▶ Estratto del documento
+ + +

I 19 film in concorso saranno giudicati da una giuria di livello internazionale, a netta prevalenza femminile. Oltre a Faharani, vi sono la produttrice americana Francise Maisler (12 anni schiavo, Birdman, Marriage Story), la regista e sceneggiatrice spagnola Carla Simòn (Alcarràs), la tedesca Valeska Grisebach (Western) e i due registi Johnnie To e Radu Jude, quest’ultimo vincitore dell’Orso bianco 2021 con l’eccentrico Bad Luck Banging or Loony Porn. A svolgere il ruolo di Presidente, invece, è Kristen Stewart (Twilight, Spencer), che si dice ancora sorpresa e incredula per l’importanza della nomina ottenuta. «È qualcosa che ancora non ho compreso, ma sono pronta ad essere cambiata da questa esperienza, dai film e dalle persone che ho accanto». Come giudicheranno? «La diversità e l’ampiezza delle prospettive dei film ci forniranno nuovo materiale con cui confrontarci e su cui discutere. Se non saremo d’accordo, vorrà dire che il film è buono».
In conferenza la giuria insiste sull’importanza del cinema come luogo di confronto. «Finché l’umanità esiste, noi racconteremo storie e ci raduneremo nei cinema. Poiché raccontare storie ci fa riflettere e crescere gli uni con gli altri» dice Faharani. Parole che riflettono la scelta dell’immagine della locandina di quest’anno: un poster che mette al centro le persone, nell’idea di celebrare l’esperienza condivisa e compartecipata di vedere un film. Specialmente dopo due anni di vita interrotta dalle restrizioni covid. «Chi vuole distruggere una società, distrugge il cinema, perché il cinema ha una forte connessione con il pubblico» spiega il giurato Johnnie To.
E il pubblico ha già risposto sfilando ieri sul carpet d’apertura, dove alcune ospiti hanno lanciato il messaggio Donna, vita e libertà, lo slogan che sta guidando le proteste della popolazione iraniana, o dove due attivisti per il clima di Last Generation si sono seduti per protestare sul tappeto rosso, in protesta pacifica e quando la maggior parte degli ospiti era già nell’edificio. E che a distanza, dalle persone in sala, sono stati accolti da applausi. Appena al di fuori dell’area stampa, invece, un gruppo di lavoratori della società cinematografica tedesco Yorck Kino si sono radunati per manifestare contro i contratti a tempo determinato e la bassa paga oraria.

+ + +

Voci memorizzate:
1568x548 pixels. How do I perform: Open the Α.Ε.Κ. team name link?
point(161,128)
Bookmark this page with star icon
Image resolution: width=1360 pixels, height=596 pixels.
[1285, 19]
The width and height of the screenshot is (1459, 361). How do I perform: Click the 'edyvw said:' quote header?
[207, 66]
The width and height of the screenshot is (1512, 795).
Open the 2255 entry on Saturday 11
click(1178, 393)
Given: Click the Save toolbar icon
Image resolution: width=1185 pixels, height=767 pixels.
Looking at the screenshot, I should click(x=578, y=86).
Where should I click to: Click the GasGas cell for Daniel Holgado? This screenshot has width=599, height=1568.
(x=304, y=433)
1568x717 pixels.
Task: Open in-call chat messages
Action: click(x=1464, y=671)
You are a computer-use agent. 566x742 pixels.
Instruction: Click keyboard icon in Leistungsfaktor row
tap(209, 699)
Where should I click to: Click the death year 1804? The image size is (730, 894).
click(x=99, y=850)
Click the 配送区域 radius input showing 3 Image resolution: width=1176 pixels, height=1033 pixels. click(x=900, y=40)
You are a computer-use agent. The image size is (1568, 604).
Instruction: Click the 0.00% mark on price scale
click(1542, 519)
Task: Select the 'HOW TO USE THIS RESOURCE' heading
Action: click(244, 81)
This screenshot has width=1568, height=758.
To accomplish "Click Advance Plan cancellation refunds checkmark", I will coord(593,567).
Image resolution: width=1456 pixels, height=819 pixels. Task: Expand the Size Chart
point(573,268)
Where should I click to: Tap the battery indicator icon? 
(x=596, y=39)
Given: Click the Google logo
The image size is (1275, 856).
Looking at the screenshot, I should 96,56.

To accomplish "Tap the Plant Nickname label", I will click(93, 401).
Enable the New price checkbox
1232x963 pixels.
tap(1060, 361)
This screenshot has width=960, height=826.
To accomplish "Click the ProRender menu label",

+ + +

▶ Elenco dei compiti
A) Secondo il brano sulla giuria, chi svolge il ruolo di Presidente della giuria?
B) Riproduci fedelmente il passo del brano sulla giuria compreso tra "In conferenza la" e "giurato Johnnie To.", estremi inclusi.
Le voci non hanno alcun legame con il brano sulla giuria.

▶ Soluzioni
A) Kristen Stewart.

B)
In conferenza la giuria insiste sull’importanza del cinema come luogo di confronto. «Finché l’umanità esiste, noi racconteremo storie e ci raduneremo nei cinema. Poiché raccontare storie ci fa riflettere e crescere gli uni con gli altri» dice Faharani. Parole che riflettono la scelta dell’immagine della locandina di quest’anno: un poster che mette al centro le persone, nell’idea di celebrare l’esperienza condivisa e compartecipata di vedere un film. Specialmente dopo due anni di vita interrotta dalle restrizioni covid. «Chi vuole distruggere una società, distrugge il cinema, perché il cinema ha una forte connessione con il pubblico» spiega il giurato Johnnie To.